Whether with clients, partners or your own team, meetings can feel like a necessary evil. Here’s how to make them more effective–and less of a drag.

Death by Meeting is the title of a great book by Patrick Lencioni. It is also an oft-heard expression that encapsulates so much of the negative commentary on ineffective bureaucracy.

Many people have meetings as a part of their regular jobs. And many people hate them.

I came across some great statistics from the folks at SalesCrunch.com in their infographicDon’t Suck at Meetings. (They’ve also posted some funny anecdotes atDontSuckAtMeetings.com.)

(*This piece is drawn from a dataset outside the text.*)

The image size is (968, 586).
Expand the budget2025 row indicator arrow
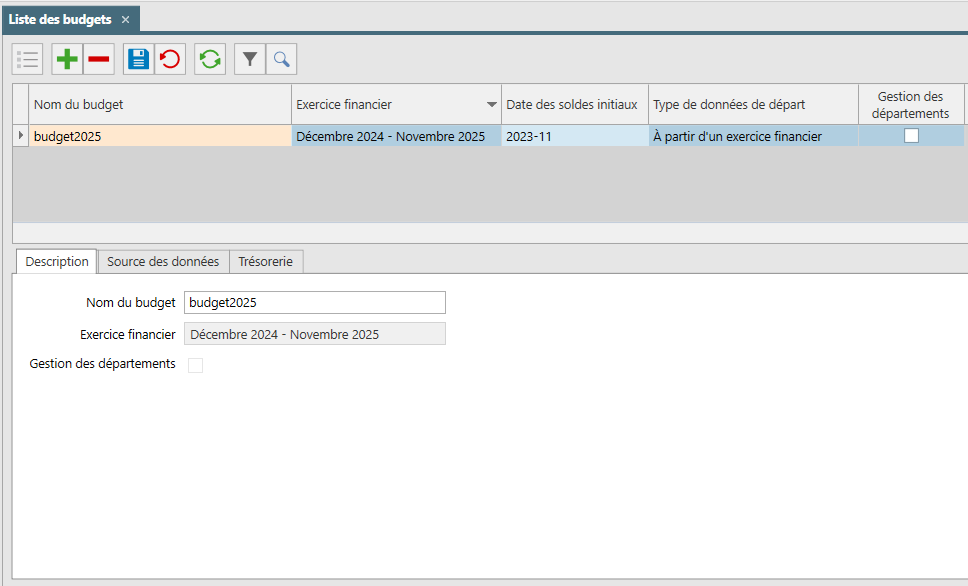click(20, 135)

A couple of the highlights include:

  • Engagement is 20% higher when the guests do most of the talking, rather than the presenter.
  • 15-minute meetings are 50% more successful than 45-plus-minute meetings
  • The longer the slide deck, the less likely it will be read when it is forwarded after the meeting. (If your deck is 40 or more slides, forget getting it read.)
  • Attendees may promise to forward the materials, but only do it 1 out of 7 times!

But the reality is that you probably can’t kill all meetings. So here’s how to make the meetings you lead and attend more effective.

1. Think Short

If you want engagement and productivity, then focus on a tight agenda with clear outcomes. Simplicity is not just the hallmark of elegance; it is also critical for effectiveness.

2. Go Light on Handouts

What I often do is provide a list of additional materials that can be sent to support any key ideas in the presentation and offer to send those materials separately. (You can also have them prepared and offer them upon request to those people who find that portion of the presentation valuable.)

3. Collaborate

If you want engagement, you need to orchestrate it. Include “engagement points” in the meeting agenda. Build questions and discussions right into the agenda.

4. Use the Ensemble Cast

If your company is presenting, then you need multiple presenters on your team for a larger meeting. If you have invited people to a meeting, then there needs to be a role for everyone in attendance.

That role may be in answering a question, or providing commentary on a point or a process explanation. The point is that meetings are moments of engagement. There shouldn’t be an audience at a meeting, just participants.

5. Follow Up

Don’t promise to follow up if you’re not going to do so–and quickly. Almost all of the engagement you will ever get will happen within the first 24 hours. That’s right: “We’ll get back to you next week” just means you are providing unnecessary review time that the attendees will not use.

Get on it. Within one day of the meeting, it’s time to get back in touch with the attendees.